_EXERCISE:_
Starting at the line that contains "You are a computer-use agent." and ending at the line that contains "[x=190, y=1219]", rewrite that stretch of the data with "Verify Credentials" switched to "Confirm Credentials" and nothing else changed, and leave out the pictures.

_DATASET ROWS:_
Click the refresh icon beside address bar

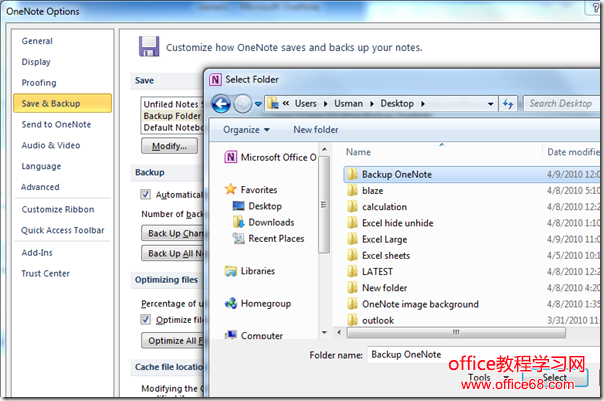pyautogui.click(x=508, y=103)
* * *
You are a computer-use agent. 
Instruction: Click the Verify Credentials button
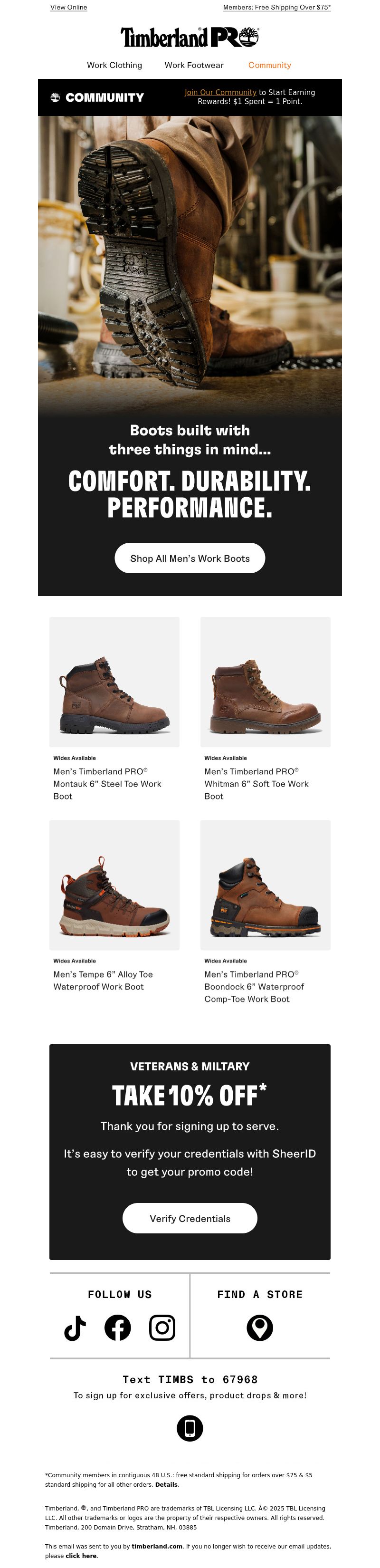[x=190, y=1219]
==
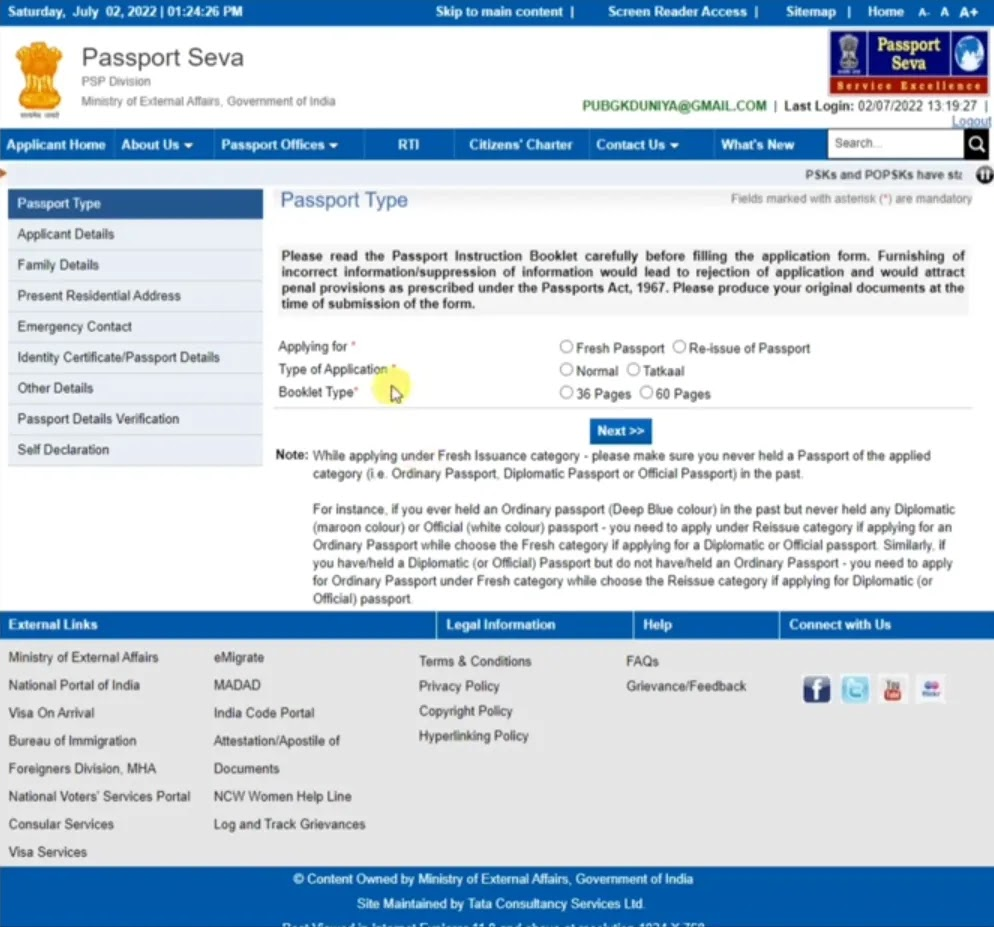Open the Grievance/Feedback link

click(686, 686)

_SOLUTION TO THE PROBLEM:_
You are a computer-use agent. 
Instruction: Click the Confirm Credentials button
[x=190, y=1219]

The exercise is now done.